* Task requirements
Copy the part of the listing that opens with the line containing "Given: Click the filter" and runs through the end of the listing, substituting "Facebook" for "Twitter" and changing nothing else.

** Start of Data lines **

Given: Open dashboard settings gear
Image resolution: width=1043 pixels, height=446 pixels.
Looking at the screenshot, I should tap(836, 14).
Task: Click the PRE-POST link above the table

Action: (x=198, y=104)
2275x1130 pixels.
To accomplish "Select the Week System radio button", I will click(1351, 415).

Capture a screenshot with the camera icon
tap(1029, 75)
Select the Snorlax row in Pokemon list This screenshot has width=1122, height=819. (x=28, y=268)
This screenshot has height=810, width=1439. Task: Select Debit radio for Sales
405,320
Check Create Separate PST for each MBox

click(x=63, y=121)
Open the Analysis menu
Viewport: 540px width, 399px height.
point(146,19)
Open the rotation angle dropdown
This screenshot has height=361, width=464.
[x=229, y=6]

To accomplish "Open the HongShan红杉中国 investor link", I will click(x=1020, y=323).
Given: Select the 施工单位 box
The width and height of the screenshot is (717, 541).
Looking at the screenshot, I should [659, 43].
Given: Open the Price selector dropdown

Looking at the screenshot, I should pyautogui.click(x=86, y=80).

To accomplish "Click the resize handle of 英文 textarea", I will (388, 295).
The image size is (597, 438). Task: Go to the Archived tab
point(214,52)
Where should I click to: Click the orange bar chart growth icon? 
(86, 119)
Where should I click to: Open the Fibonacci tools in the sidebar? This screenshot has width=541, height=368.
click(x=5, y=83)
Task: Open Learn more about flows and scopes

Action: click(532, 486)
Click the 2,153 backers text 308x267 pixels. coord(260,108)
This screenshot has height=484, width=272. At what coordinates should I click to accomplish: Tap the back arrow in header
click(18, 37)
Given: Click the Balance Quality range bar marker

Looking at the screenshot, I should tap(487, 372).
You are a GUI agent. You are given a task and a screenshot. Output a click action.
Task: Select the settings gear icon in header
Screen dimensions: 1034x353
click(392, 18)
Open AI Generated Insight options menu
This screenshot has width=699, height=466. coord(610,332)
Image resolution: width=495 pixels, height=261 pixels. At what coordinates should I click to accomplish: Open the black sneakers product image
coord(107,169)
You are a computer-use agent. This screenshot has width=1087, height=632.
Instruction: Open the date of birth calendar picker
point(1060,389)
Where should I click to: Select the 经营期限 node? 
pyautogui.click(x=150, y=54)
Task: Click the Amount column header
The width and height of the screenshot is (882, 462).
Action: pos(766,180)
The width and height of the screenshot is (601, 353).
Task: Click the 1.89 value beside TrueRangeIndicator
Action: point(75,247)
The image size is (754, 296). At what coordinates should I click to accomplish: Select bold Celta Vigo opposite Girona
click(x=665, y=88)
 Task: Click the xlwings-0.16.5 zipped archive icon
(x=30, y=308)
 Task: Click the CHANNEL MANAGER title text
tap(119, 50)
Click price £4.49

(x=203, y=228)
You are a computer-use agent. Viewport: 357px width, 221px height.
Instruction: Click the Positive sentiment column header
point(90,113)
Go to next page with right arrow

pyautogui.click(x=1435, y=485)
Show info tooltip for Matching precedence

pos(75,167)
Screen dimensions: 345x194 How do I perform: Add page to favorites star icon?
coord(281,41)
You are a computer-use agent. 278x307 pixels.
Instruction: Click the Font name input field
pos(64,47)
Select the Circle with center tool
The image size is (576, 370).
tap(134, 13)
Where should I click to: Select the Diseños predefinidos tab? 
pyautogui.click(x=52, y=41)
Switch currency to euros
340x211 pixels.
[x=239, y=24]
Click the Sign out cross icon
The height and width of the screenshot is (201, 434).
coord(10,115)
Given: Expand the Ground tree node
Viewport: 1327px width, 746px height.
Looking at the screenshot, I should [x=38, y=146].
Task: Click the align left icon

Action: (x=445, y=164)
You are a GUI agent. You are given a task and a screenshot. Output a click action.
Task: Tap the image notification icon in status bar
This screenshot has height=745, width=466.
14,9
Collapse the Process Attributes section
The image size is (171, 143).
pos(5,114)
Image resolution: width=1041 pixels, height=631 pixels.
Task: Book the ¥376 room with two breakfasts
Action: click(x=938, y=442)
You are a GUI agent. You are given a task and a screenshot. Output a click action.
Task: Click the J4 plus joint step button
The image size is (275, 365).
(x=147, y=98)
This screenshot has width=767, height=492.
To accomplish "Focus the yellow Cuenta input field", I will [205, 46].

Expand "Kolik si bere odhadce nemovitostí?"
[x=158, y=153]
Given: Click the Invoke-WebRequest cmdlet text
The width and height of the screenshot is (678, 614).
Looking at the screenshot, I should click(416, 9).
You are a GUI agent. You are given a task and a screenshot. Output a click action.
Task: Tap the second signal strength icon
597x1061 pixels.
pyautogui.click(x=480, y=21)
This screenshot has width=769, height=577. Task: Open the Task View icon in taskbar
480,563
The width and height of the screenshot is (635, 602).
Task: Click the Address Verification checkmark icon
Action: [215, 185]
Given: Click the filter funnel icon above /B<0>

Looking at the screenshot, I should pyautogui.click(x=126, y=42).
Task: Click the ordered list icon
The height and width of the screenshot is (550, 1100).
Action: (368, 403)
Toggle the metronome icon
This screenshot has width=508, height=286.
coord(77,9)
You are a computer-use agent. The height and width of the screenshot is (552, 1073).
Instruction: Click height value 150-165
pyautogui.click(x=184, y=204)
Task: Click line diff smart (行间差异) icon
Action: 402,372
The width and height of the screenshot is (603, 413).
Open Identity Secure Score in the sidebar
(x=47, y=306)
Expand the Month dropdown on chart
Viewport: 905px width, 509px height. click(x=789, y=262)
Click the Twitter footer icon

** End of Data lines **

* The reply
Given: Click the filter funnel icon above /B<0>

Looking at the screenshot, I should pyautogui.click(x=126, y=42).
Task: Click the ordered list icon
The height and width of the screenshot is (550, 1100).
Action: (368, 403)
Toggle the metronome icon
This screenshot has width=508, height=286.
coord(77,9)
You are a computer-use agent. The height and width of the screenshot is (552, 1073).
Instruction: Click height value 150-165
pyautogui.click(x=184, y=204)
Task: Click line diff smart (行间差异) icon
Action: 402,372
The width and height of the screenshot is (603, 413).
Open Identity Secure Score in the sidebar
(x=47, y=306)
Expand the Month dropdown on chart
Viewport: 905px width, 509px height. click(x=789, y=262)
Click the Facebook footer icon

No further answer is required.